VGU: So that little device that you had, that’s obviously a working prototype. Is that literally just to demonstrate the technology or do you see that becoming you could sell?

TC: So that’s not a commercial product, it’s our evaluation platform. So we’re using that for internal development, that’s what we play with in the office everyday, but also for engaging with other customers who may want to invest [and put] our technology into their devices, so that they can get hands-on with it and have their own version in the office and start prototyping and start working out what they can do with it, what are the possibilities, etc.

VGU:  What application do you see in gaming? Obviously there’s the idea that you could pick up objects, but if you’re sat at a desk with an Oculus on, would you have one of these [Ultrahaptics devices] on the desk?

TC: Yeah, I think there’s a lot of different possibilities.

 This artist’s impression demonstrates what an augmented reality sphere would be like

VGU: Do you think you’d be able to have a controller and the haptic feedback device?

TC: Yes, you could have a controller, be it keyboard and mouse, or handheld, where you can use that for direction and movement, then take your hands off of that and then reach out and interact with the virtual world. It would again kind of look weird if you look down and there’s nothing in your hands. I think the best way is certainly to interact without a controller, so motion tracking in VR, because it helps stop the break in immersion.
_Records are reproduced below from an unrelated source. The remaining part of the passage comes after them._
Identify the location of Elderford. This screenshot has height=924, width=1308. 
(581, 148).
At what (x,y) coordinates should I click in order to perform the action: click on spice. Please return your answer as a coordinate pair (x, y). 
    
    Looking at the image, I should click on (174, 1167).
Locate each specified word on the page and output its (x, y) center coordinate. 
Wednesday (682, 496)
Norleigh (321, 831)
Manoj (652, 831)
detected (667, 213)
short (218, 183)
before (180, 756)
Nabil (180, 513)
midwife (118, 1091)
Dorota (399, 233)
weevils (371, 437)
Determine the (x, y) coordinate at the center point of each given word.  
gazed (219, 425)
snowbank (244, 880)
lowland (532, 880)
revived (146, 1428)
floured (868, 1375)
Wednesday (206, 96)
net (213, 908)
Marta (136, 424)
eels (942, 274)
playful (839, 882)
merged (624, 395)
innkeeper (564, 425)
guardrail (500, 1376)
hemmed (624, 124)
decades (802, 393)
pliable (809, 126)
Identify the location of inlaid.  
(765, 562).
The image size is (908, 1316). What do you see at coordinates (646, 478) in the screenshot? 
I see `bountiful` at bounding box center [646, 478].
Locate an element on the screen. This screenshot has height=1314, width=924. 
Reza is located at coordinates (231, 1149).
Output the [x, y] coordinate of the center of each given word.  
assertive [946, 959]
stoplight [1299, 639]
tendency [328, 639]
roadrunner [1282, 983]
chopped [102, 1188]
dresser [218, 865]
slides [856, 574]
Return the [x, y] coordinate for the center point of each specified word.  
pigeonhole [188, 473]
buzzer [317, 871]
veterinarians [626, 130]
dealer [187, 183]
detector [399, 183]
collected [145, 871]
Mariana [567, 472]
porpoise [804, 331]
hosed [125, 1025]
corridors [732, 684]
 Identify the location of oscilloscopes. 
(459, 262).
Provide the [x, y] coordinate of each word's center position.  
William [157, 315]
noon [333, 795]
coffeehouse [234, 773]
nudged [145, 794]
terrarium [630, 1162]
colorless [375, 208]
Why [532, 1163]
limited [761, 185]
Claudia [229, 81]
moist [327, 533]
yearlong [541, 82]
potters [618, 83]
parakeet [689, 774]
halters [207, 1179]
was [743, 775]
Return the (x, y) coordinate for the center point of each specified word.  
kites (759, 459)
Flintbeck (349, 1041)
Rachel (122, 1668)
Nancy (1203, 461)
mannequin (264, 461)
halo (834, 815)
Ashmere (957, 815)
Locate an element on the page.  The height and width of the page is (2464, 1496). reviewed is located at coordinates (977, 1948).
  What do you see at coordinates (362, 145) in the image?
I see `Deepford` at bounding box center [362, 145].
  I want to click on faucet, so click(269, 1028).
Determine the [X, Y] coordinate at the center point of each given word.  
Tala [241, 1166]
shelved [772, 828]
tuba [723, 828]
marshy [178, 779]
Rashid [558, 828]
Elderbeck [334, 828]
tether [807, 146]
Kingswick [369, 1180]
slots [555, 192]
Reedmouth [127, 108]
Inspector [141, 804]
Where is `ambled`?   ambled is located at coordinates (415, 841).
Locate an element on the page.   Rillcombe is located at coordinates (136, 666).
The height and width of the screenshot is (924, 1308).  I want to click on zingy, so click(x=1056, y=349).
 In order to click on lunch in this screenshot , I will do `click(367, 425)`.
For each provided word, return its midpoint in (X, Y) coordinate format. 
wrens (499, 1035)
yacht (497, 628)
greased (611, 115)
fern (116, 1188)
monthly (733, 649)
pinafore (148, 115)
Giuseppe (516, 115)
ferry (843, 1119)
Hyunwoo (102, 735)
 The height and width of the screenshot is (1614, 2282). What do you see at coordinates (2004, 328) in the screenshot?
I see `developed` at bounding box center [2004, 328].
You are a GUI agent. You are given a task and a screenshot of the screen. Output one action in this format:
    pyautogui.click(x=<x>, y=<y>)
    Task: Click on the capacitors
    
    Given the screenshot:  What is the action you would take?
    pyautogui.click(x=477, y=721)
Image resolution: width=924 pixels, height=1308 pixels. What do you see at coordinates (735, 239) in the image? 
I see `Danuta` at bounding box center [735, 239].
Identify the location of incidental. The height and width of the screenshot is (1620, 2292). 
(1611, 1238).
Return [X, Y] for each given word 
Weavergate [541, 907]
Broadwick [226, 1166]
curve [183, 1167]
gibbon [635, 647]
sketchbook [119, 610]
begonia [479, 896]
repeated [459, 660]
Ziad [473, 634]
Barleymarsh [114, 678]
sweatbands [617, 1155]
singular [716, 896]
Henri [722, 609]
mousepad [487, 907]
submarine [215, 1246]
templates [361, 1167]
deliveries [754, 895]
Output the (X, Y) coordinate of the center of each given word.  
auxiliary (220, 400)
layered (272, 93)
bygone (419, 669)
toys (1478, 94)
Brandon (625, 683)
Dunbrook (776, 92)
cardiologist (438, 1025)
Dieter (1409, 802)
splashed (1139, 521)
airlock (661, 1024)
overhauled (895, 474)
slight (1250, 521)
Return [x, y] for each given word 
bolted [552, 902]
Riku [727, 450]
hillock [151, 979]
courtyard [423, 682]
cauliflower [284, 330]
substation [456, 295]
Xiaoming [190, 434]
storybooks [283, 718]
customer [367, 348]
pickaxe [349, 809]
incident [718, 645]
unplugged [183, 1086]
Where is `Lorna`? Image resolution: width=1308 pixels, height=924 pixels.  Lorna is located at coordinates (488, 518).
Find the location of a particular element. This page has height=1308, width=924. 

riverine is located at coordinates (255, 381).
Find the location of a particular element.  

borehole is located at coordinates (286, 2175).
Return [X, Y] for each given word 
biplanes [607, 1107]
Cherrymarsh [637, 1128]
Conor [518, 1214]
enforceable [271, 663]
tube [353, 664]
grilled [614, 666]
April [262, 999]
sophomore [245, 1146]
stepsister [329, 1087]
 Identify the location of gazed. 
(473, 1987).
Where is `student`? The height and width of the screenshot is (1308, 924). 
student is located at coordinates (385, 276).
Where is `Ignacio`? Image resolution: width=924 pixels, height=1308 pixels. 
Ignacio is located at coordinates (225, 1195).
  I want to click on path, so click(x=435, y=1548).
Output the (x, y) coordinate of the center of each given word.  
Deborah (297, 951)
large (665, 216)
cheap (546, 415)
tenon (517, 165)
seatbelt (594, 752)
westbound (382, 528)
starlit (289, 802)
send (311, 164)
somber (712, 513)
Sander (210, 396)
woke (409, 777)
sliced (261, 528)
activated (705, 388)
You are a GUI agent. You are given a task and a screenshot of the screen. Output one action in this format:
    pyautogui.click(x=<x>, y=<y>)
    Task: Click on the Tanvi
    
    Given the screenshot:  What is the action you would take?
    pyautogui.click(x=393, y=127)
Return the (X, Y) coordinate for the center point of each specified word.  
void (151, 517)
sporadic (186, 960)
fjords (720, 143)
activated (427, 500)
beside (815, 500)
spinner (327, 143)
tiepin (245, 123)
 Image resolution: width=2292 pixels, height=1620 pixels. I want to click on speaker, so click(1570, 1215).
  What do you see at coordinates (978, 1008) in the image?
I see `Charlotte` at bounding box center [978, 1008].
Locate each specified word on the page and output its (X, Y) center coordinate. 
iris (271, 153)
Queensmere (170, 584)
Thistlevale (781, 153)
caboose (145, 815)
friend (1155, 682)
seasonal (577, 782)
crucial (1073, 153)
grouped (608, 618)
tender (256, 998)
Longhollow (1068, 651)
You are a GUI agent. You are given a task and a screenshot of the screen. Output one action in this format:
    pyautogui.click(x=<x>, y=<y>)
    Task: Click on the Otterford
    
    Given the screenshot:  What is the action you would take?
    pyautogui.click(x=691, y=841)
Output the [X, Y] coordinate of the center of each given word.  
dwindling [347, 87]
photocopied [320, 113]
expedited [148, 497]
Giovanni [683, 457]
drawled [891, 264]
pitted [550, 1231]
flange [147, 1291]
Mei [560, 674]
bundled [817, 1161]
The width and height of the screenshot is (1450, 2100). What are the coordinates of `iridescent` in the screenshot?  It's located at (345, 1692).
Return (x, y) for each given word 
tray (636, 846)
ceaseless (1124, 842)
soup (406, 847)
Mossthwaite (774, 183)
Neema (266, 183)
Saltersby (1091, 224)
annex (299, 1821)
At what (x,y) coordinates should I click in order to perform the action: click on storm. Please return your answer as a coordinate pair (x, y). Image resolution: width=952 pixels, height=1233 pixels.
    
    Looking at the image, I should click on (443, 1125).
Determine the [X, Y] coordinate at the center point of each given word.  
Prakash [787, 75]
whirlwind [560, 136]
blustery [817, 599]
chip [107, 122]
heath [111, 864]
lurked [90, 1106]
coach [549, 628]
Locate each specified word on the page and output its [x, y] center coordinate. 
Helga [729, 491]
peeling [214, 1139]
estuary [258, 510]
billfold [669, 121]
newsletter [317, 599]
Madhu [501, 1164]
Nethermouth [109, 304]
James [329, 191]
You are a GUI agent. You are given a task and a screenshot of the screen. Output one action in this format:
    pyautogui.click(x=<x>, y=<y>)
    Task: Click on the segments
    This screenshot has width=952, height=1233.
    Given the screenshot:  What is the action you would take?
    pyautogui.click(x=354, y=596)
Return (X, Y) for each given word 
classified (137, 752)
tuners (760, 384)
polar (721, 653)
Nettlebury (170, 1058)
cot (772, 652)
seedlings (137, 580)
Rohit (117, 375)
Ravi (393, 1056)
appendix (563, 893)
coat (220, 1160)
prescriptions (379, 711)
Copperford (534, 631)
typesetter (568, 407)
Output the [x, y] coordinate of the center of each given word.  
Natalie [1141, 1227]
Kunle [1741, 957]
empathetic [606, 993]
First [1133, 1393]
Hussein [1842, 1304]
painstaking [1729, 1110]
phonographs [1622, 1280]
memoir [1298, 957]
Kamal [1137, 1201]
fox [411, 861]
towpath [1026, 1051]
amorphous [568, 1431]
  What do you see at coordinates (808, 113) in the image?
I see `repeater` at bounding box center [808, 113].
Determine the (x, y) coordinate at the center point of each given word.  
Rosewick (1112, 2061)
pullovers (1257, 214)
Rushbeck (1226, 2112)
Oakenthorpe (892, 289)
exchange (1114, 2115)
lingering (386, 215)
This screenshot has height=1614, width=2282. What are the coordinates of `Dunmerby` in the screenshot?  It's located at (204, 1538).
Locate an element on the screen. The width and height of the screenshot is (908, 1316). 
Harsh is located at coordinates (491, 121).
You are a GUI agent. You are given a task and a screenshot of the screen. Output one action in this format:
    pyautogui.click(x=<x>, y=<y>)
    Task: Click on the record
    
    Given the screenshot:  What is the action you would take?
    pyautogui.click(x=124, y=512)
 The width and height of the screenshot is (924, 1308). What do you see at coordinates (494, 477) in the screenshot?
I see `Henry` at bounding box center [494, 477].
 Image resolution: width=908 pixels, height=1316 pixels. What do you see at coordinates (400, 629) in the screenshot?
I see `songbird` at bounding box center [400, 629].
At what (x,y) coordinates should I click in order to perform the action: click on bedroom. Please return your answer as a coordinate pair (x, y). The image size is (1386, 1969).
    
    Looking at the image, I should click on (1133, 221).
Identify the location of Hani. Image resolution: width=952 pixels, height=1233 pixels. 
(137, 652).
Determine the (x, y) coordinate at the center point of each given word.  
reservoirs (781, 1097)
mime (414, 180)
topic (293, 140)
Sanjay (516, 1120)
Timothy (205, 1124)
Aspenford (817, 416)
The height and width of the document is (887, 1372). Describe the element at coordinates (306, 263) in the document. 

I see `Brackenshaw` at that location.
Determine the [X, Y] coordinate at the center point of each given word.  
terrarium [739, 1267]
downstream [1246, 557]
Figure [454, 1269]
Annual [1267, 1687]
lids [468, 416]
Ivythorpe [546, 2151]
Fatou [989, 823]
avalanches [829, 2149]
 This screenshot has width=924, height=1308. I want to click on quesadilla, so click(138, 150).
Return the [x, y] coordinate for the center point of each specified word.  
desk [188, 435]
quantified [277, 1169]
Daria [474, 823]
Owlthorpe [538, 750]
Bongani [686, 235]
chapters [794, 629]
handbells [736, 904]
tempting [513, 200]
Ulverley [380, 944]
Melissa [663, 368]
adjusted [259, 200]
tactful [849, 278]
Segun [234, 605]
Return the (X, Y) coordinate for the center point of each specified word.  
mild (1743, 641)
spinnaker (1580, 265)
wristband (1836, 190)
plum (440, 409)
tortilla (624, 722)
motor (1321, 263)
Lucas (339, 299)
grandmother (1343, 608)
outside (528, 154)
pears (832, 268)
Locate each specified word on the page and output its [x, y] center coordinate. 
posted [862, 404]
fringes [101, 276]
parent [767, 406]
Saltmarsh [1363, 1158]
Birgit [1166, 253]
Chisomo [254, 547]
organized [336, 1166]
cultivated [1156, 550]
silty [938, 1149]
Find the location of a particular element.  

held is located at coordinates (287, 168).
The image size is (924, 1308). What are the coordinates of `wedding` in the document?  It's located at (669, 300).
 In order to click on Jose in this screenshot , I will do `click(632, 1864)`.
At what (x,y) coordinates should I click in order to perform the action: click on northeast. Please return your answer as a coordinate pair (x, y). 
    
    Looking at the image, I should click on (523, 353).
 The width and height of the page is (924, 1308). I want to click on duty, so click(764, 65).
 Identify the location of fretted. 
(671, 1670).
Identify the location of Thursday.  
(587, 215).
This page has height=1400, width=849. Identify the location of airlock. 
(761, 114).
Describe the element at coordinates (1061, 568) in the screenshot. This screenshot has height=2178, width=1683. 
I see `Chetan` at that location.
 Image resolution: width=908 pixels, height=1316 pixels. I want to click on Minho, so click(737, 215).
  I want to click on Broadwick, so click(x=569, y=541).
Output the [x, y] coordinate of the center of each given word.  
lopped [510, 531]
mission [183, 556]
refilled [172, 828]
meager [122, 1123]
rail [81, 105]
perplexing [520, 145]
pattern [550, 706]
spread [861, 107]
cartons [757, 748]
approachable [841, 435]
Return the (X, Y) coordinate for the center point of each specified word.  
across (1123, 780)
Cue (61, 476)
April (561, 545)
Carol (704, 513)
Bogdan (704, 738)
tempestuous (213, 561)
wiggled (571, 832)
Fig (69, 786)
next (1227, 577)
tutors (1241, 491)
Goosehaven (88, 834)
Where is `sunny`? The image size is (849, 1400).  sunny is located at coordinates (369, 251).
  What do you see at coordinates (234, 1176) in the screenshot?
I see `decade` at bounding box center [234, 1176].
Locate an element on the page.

And a lot of the VR demos at the moment are stationary, because you still have cables coming out of the devices, you still have camera systems that are looking in a particular direction – if you turn around then they can’t see you anymore – you still have coffee tables that you could hit your leg on. So they tend to be fairly static so you can have a static device that provides the feedback. But in the future I also think it’s going to be possible to embed the feedback device onto you.

VGU: So it would become a wearable?

TC: Into the actual goggles or onto your person so you’d get the feedback that way. That’d pretty cool.

VGU: So, is there any sort of, idea or plan in place to implement a controller-less haptic system into a first-person game? Is that the next step?

TC:  Not quite yet. We’ll get there, but not quite yet. We’ve got a bunch a demos that we’ve made,which are what I call an introduction to the technology. They take you through, from super-simple so that you can’t possibly get it wrong, through more and more useful steps until you’ve got something that’s kind of useful. We’ve not made any VR demos, and that’s the next thing that we want to do.

VGU: So the next thing is to try and integrate the technology into some sort of game?

TC: A VR demo, yes, exactly.

VGU:  Specifically VR?

TC: Could be AR [Augmented Reality], but I would like some sort of headset where you can see virtual objects and you can reach out and touch them.

VGU: Do you see any non-VR, non-AR application for this?

TC: Yeah, absolutely. In gaming, there’s the Kinect-style idea where the content’s still on the screen, but having some kind of tactile feedback when you’re interacting with the game would be really useful. The real breakdown of the Kinect, if you watch somebody using it, when they’re playing the games it’s fantastic – you can leap, you can jump, you can flail your arms around, and that’s brilliant. And then you have the menu screen and you’ve got two buttons, and pressing the buttons is really awkward, so you have to have these really big gestural movements in order to press them, whereas if you could hold your hand out and feel the button on your hand – “here’s two buttons, and you can press them like this” – rather then making these massive movements, that’s a big help there as well.

VGU: OK, well, I think that’s great. Thank you very much for talking to me.

TC: Cool, thanks.

Ultrahaptics is planning on collaborating with developers to create a really convincing demo that will hopefully get more people on board with their system. During his talk, Tom also mentioned that they’re currently working on creating “shapes” using the ultrasonic waves, such as cubes, spheres and pyramids. It will be interesting to see how the actual device is integrated, and the future looks promising for this potentially revolutionary control method.